Implementation and operation of B-tree

B-tree is a self balanced multi fork search tree, which is mainly used in disk index.
Here we mainly talk about the implementation, insertion and deletion of B-tree. The definition, principle and application of B-tree are no longer proposed.

Realization of B-number

Before explaining the specific operations, we should first define the B tree and its nodes.

class bnode
{
public:
    bnode(int leaf,int m);
    ~bnode();
    int nums;
    int leaf;//Is it a leaf node
    int *keys;
    bnode **children;
};

class btree
{
public:
    btree(int m);
    void insert(int key);
    void del(int key);
    bnode *root;
    void print();
    int m;//Order of b-tree
private:
    void _insert(bnode *node,int key);
    void split(bnode *node,int n);
    void _del(bnode *node,int key);
    void merge(bnode *node,int n);
    void _print(bnode *node);
};

It is suggested that the order m of B tree should be even, because it is convenient for node splitting in insertion operation. Of course, it is not impossible to select m as an odd number, but when splitting, we should consider the different number of key s in the split node.

Insertion of B-tree

To sum up, there are two steps. One is to find the corresponding node through comparison.
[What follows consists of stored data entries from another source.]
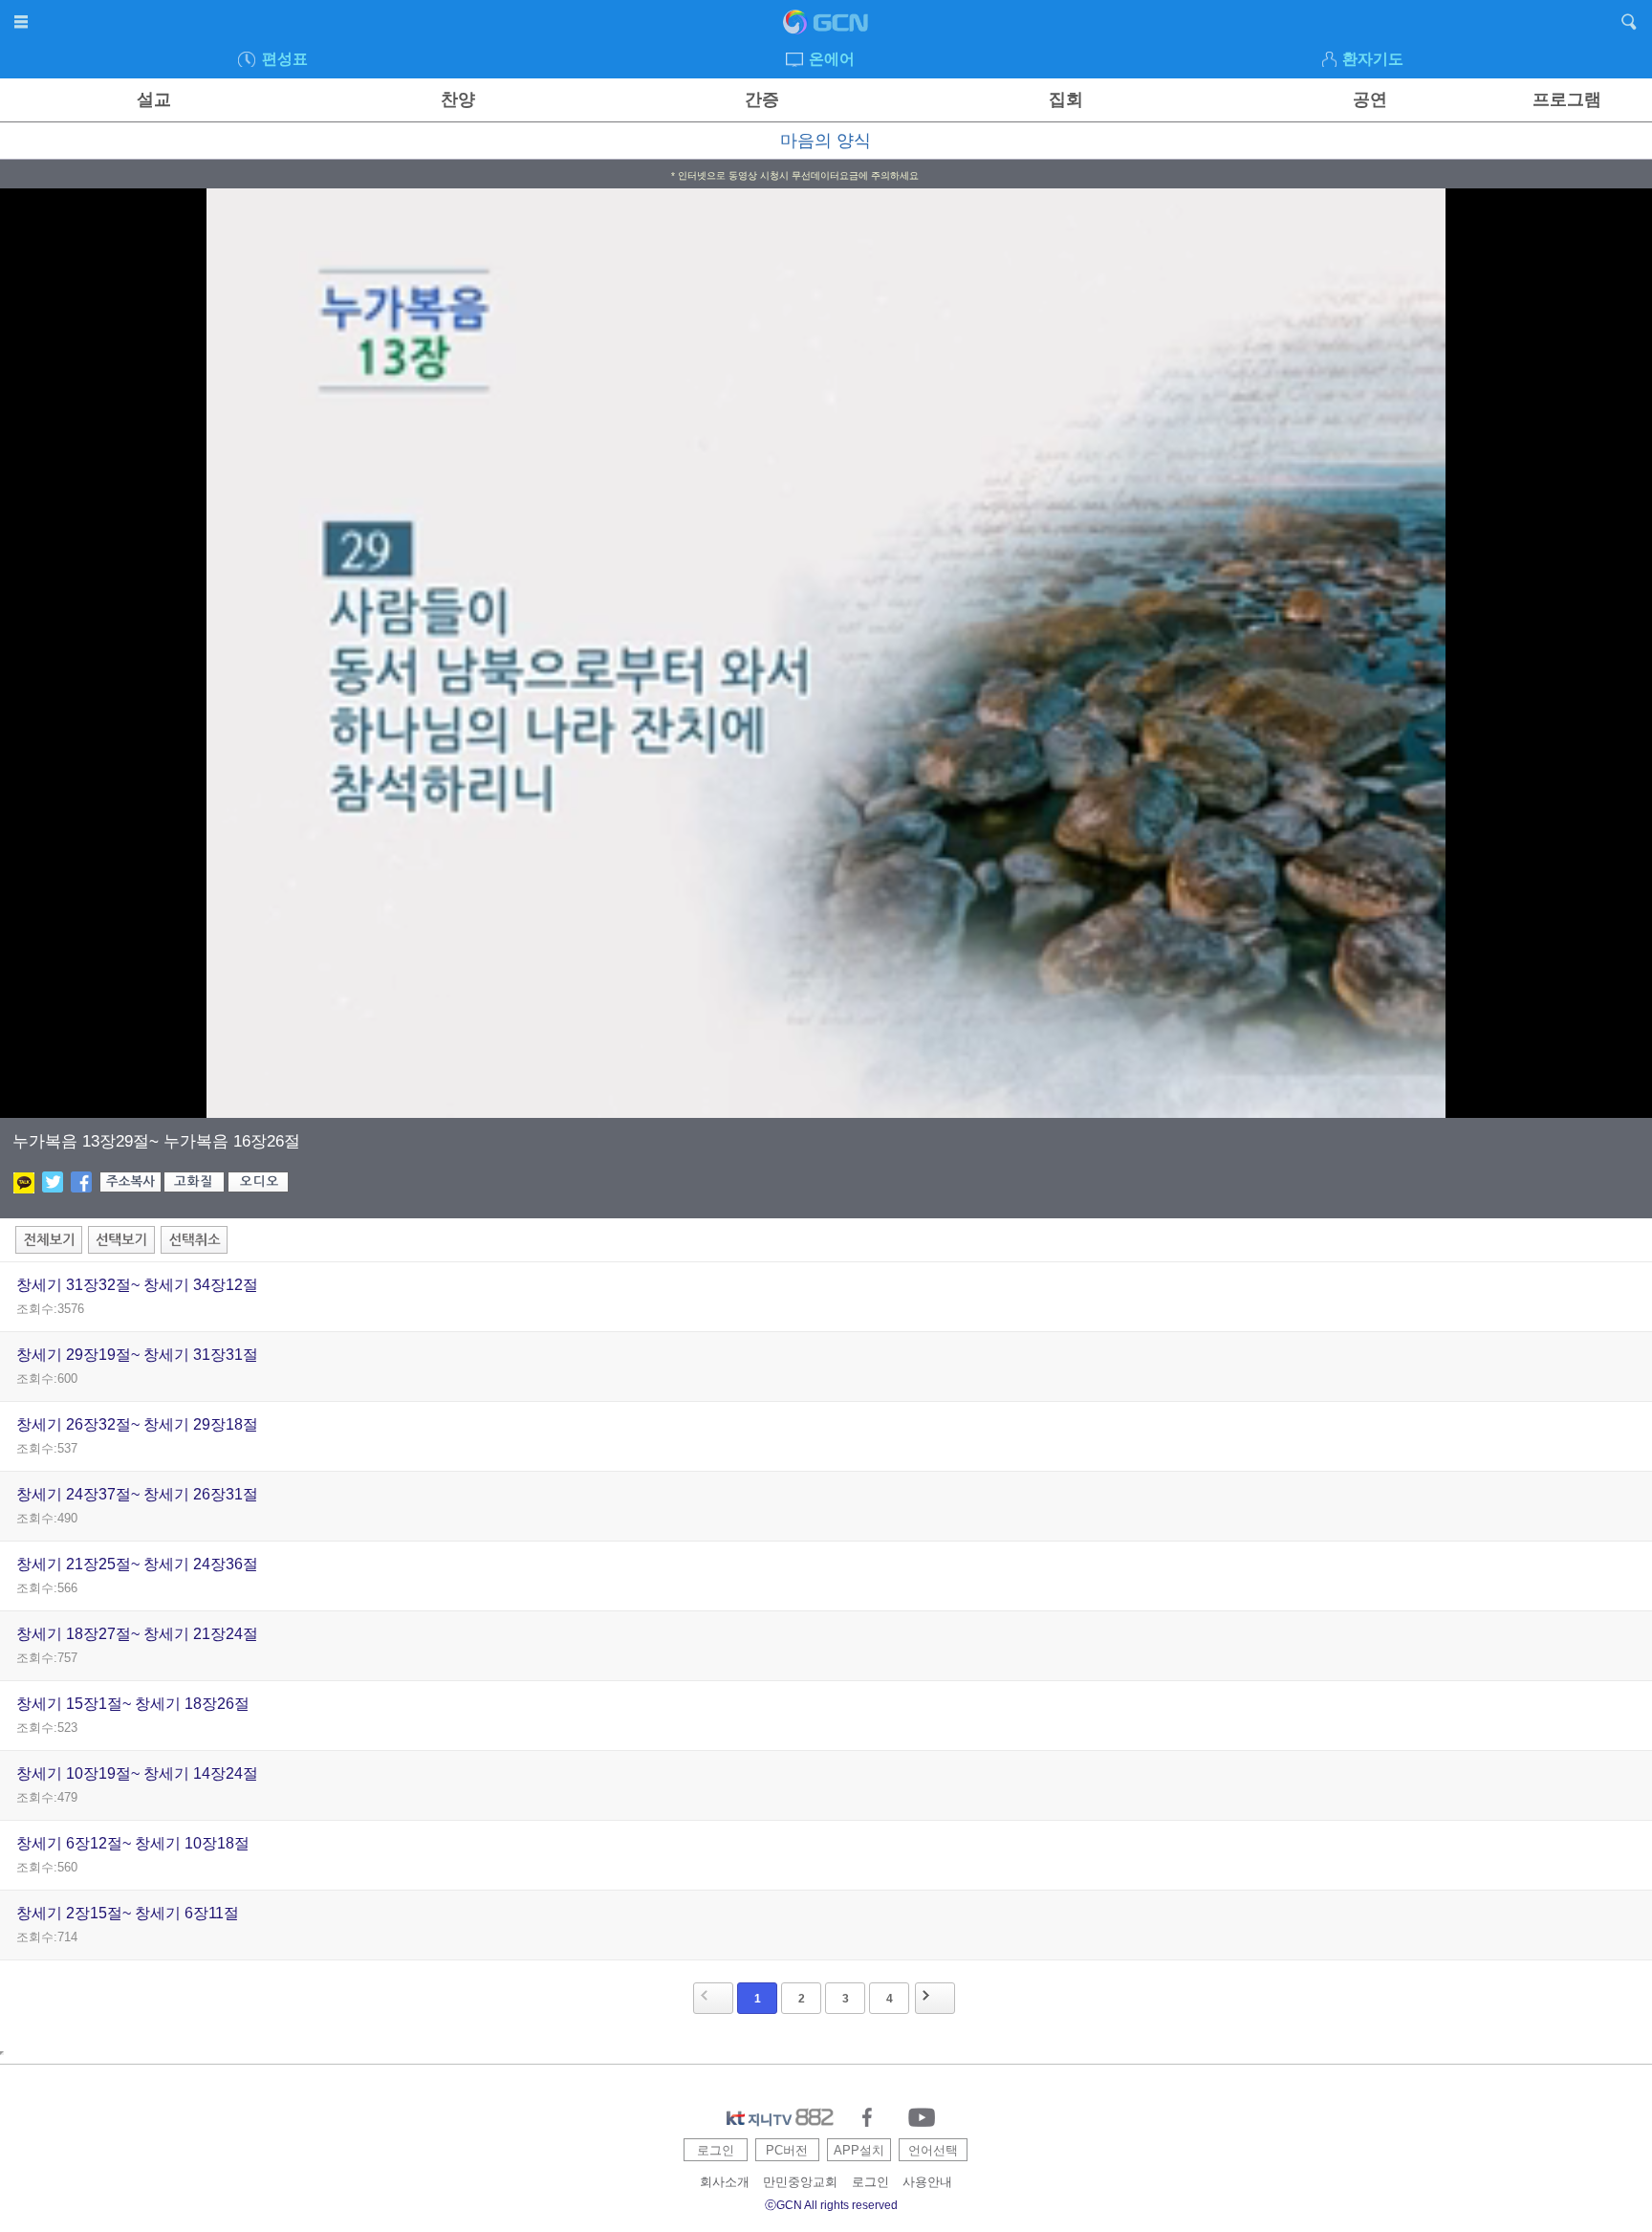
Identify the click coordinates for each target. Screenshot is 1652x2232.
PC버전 (787, 2150)
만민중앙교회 (800, 2182)
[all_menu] (22, 24)
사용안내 (927, 2182)
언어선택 (933, 2150)
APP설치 (859, 2150)
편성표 (285, 59)
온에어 (832, 59)
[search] (1629, 24)
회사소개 (725, 2182)
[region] (826, 653)
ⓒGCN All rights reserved (831, 2205)
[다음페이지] (935, 1998)
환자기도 (1372, 59)
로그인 (715, 2150)
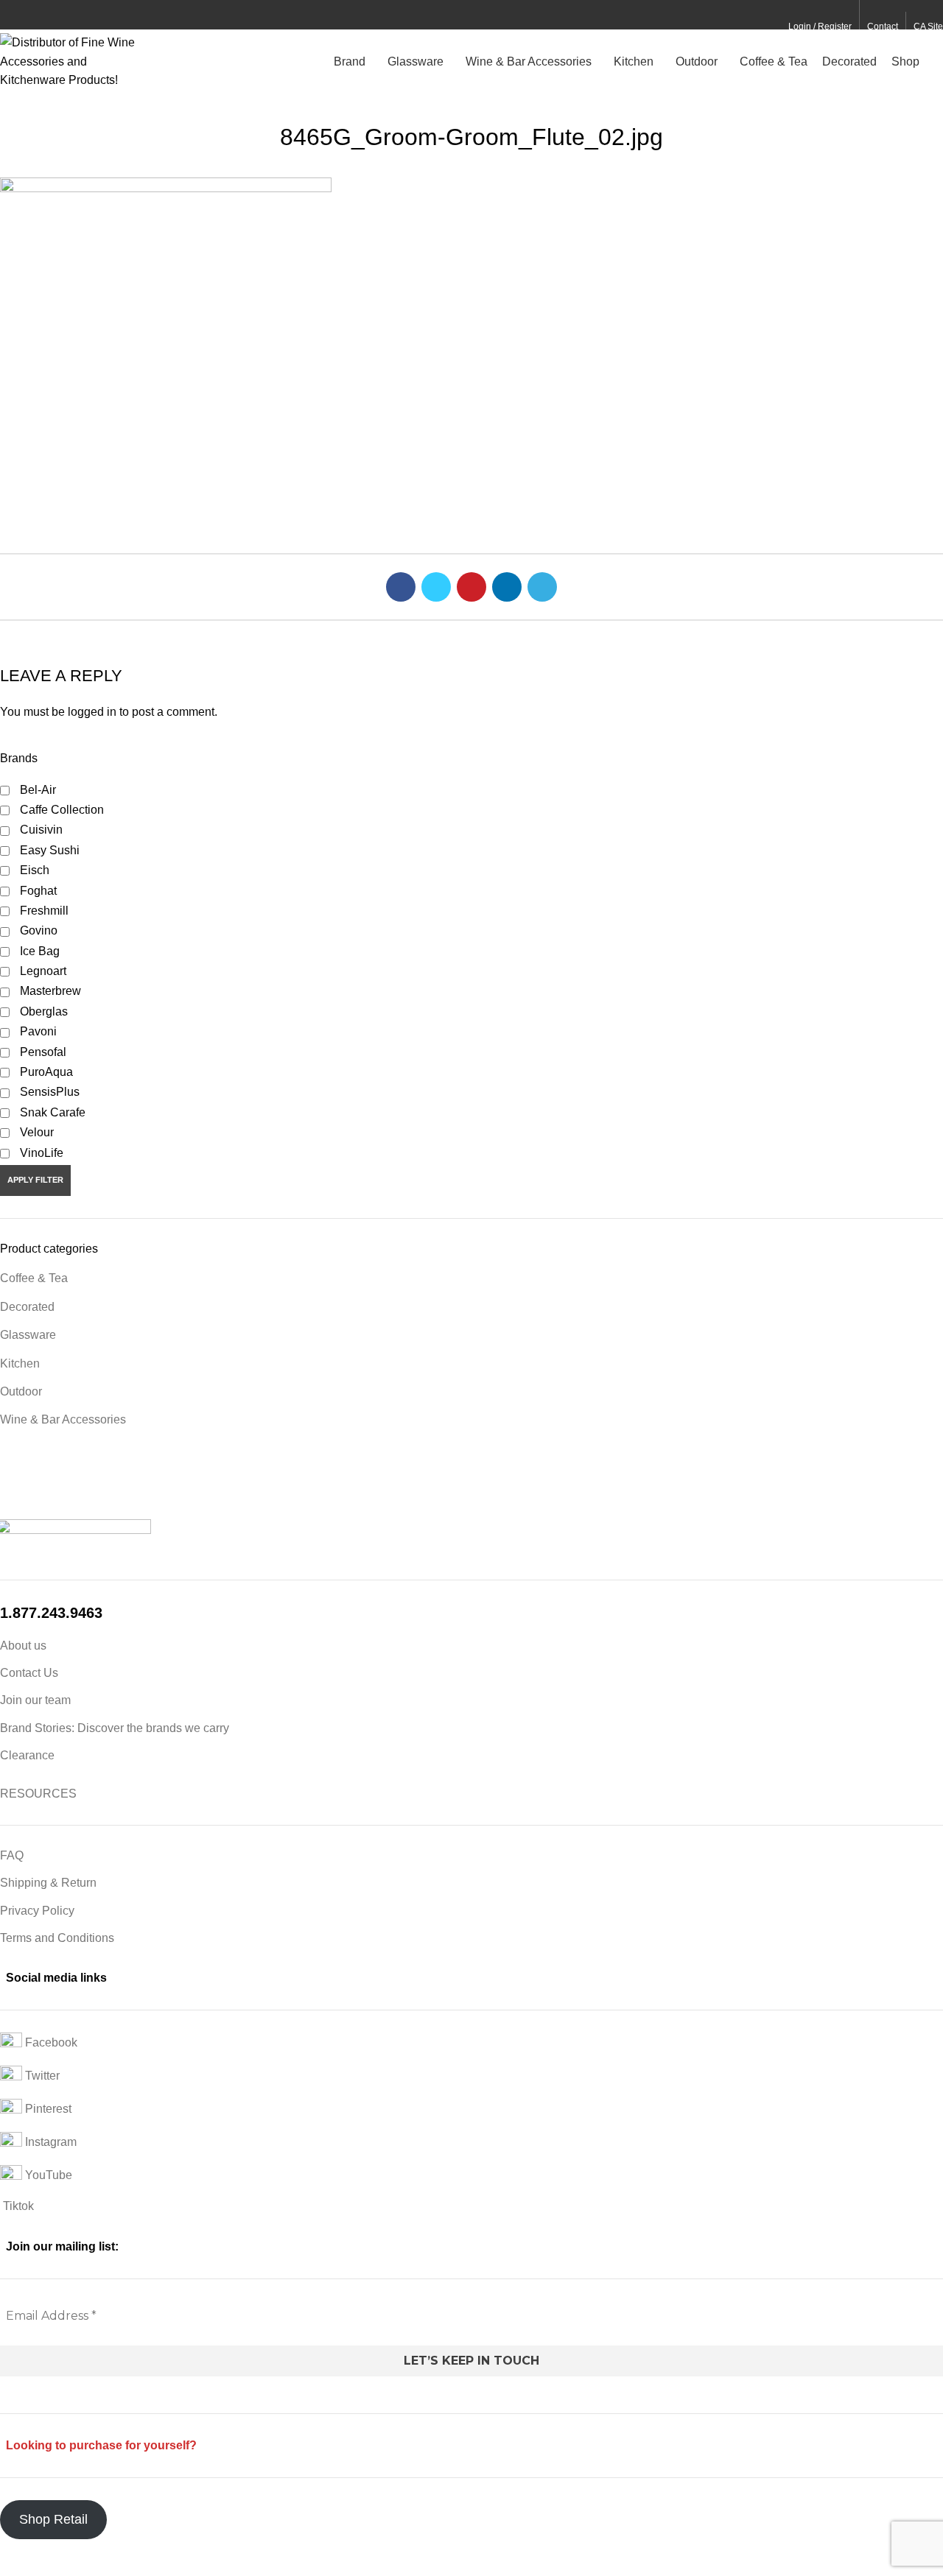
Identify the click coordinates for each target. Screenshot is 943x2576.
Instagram (49, 2142)
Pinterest (46, 2109)
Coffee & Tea (34, 1278)
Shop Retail (53, 2519)
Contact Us (29, 1673)
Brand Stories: (38, 1728)
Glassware (28, 1335)
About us (23, 1645)
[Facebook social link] (8, 15)
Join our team (35, 1700)
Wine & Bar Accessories (63, 1419)
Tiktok (17, 2206)
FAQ (12, 1855)
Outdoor (21, 1391)
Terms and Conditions (57, 1938)
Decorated (27, 1307)
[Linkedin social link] (59, 15)
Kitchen (20, 1363)
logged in (92, 711)
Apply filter (35, 1179)
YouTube (47, 2175)
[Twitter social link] (25, 15)
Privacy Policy (37, 1910)
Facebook (49, 2043)
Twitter (41, 2076)
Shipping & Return (48, 1882)
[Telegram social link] (76, 15)
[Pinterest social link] (42, 15)
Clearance (27, 1755)
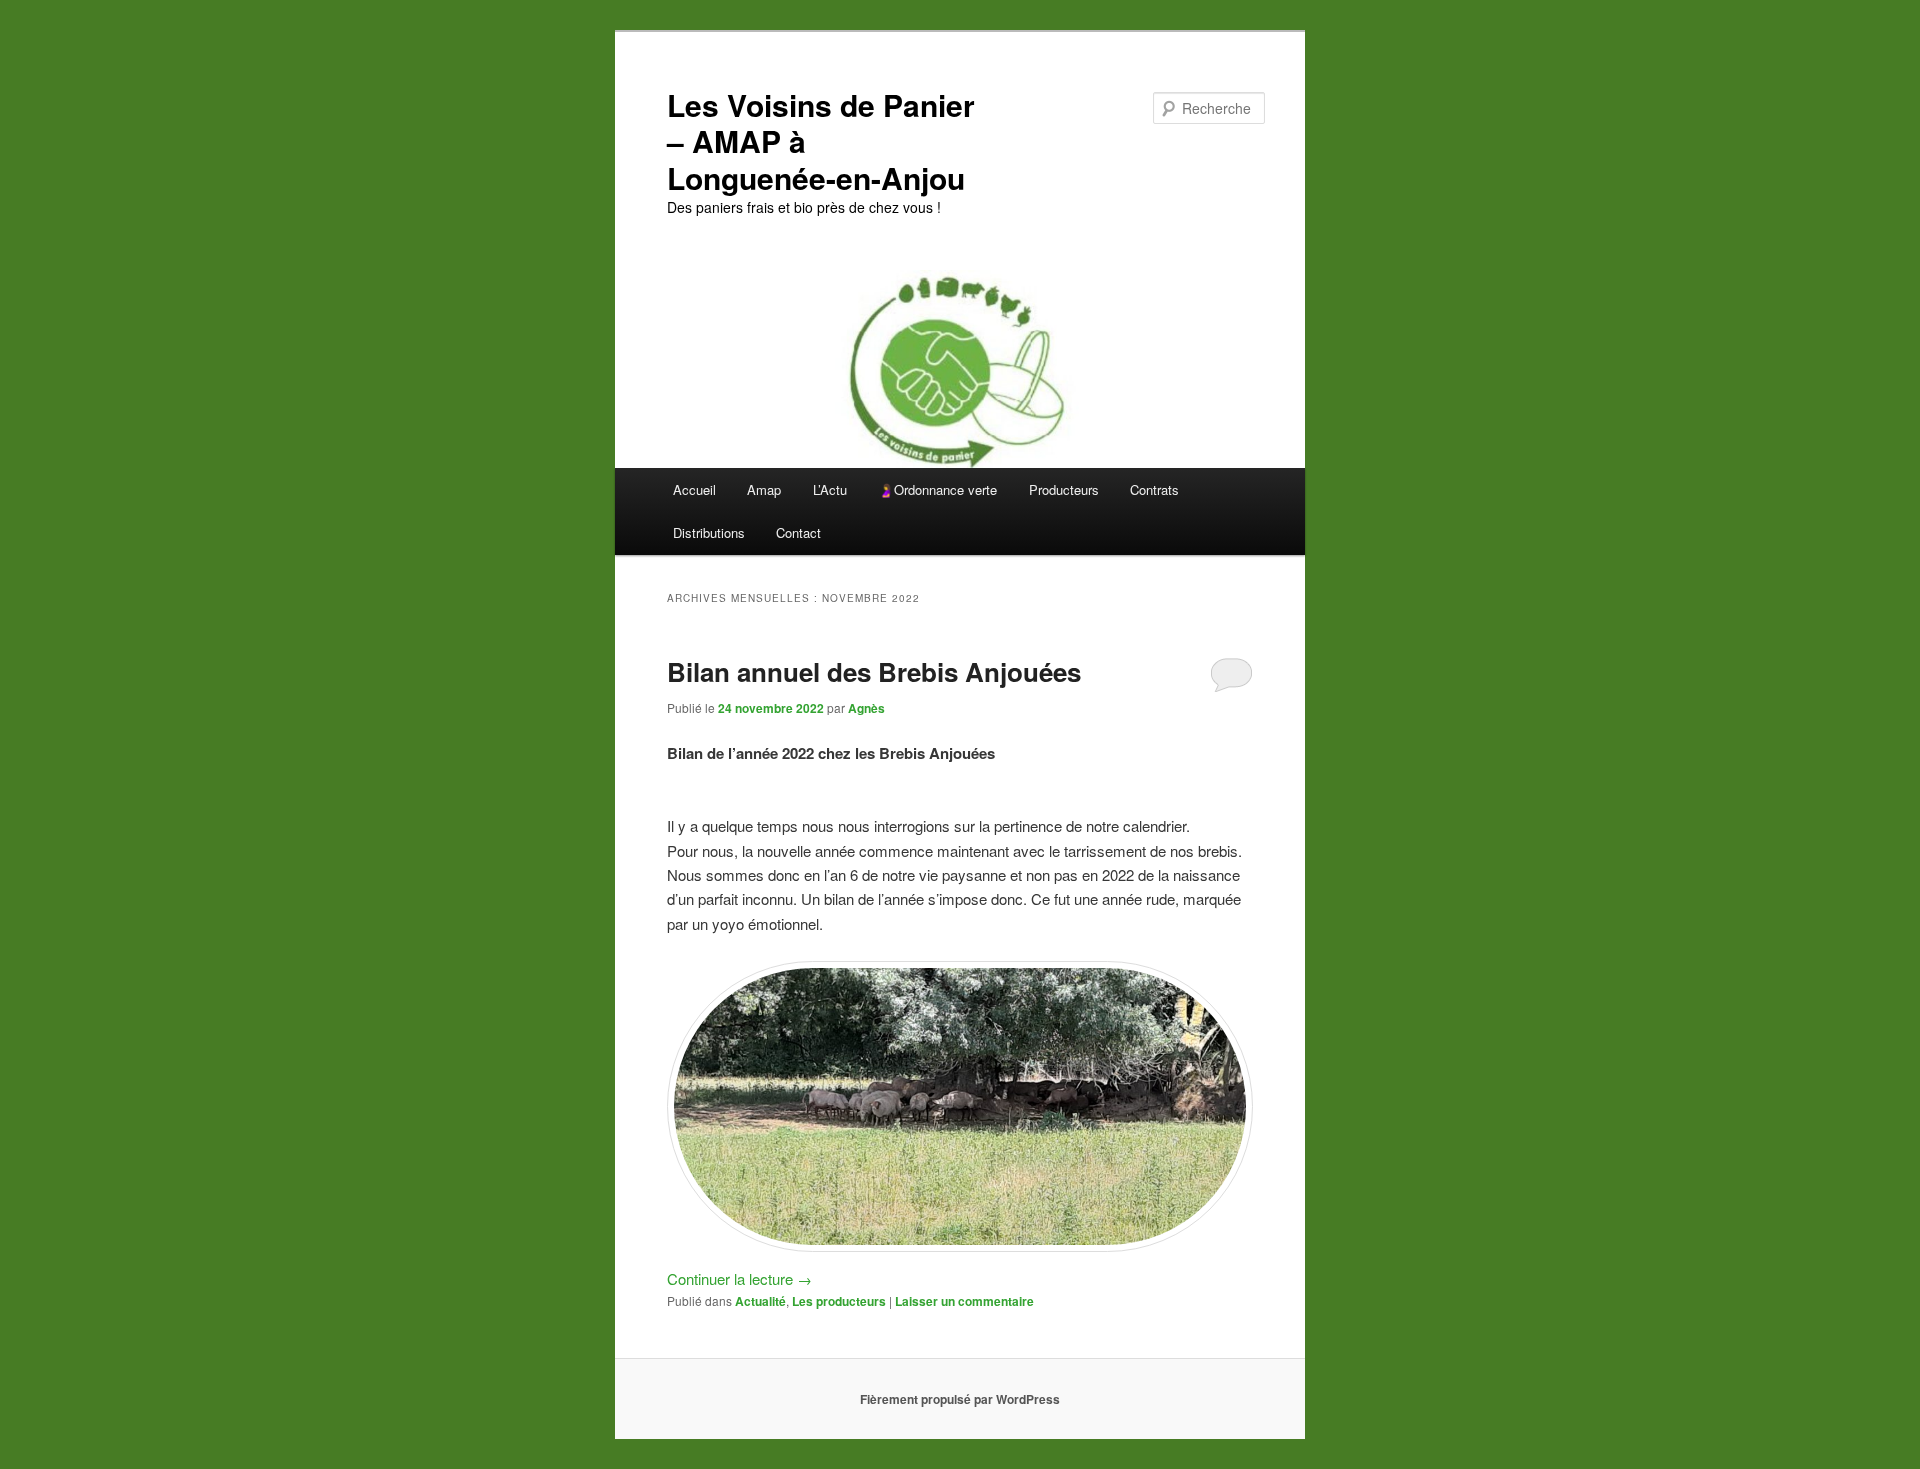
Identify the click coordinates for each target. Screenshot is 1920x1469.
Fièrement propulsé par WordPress (960, 1399)
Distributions (709, 532)
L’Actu (830, 489)
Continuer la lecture (739, 1278)
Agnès (866, 708)
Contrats (1154, 489)
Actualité (760, 1301)
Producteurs (1064, 489)
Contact (798, 532)
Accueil (694, 489)
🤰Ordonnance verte (937, 489)
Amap (764, 489)
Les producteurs (839, 1301)
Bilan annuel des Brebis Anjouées (874, 671)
The other is to compare the key values on the node, find the appropriate location and insert.

void btree::_insert(bnode *node,int key)
{
    int index=node->nums-1;
    if(node->leaf==1)//Just plug it in
    {
        //If you can directly enter this function, you must be dissatisfied with node, so you can insert it safely
        while(index>=0&&key<node->keys[index])//Look from right to left because you have to move the original value back
        {
            node->keys[index+1]=node->keys[index];//Leaf node, no tube node
            --index;
        }
        node->keys[index+1]=key;
        ++node->nums;
    }else//If you are not a leaf node, you need to find it recursively
    {
        while(index>=0&&key<node->keys[index])//Find from right to left
        {
            --index;
        }
        if(node->children[index+1]->nums==m-1)//First judge whether the child to be inserted is full
        {
            split(node,index+1);
            if(key>node->keys[index+1])//After inserting, you need to judge the size of the node
            {
                ++index;
            }
        }
        _insert(node->children[index+1],key);
    }
}

void btree::insert(int key)
{
    if(root->nums==m-1)//The root node is full
    {
        bnode *node=new bnode(0,m);//Create a new node as the root node
        bnode *r=root;
        root=node;
        node->children[0]=r;
        split(node,0);
        if(key>node->keys[0])
        {
            _insert(root->children[1],key);//Insert right subtree
        }else
        {
            _insert(root->children[0],key);//Insert left
        }
    }else//The root node is not full
    {
        _insert(root,key);
    }
}

Note here that during the process of finding the corresponding node, if the number of key s of a node is found to be m-1, the node needs to be split at this time.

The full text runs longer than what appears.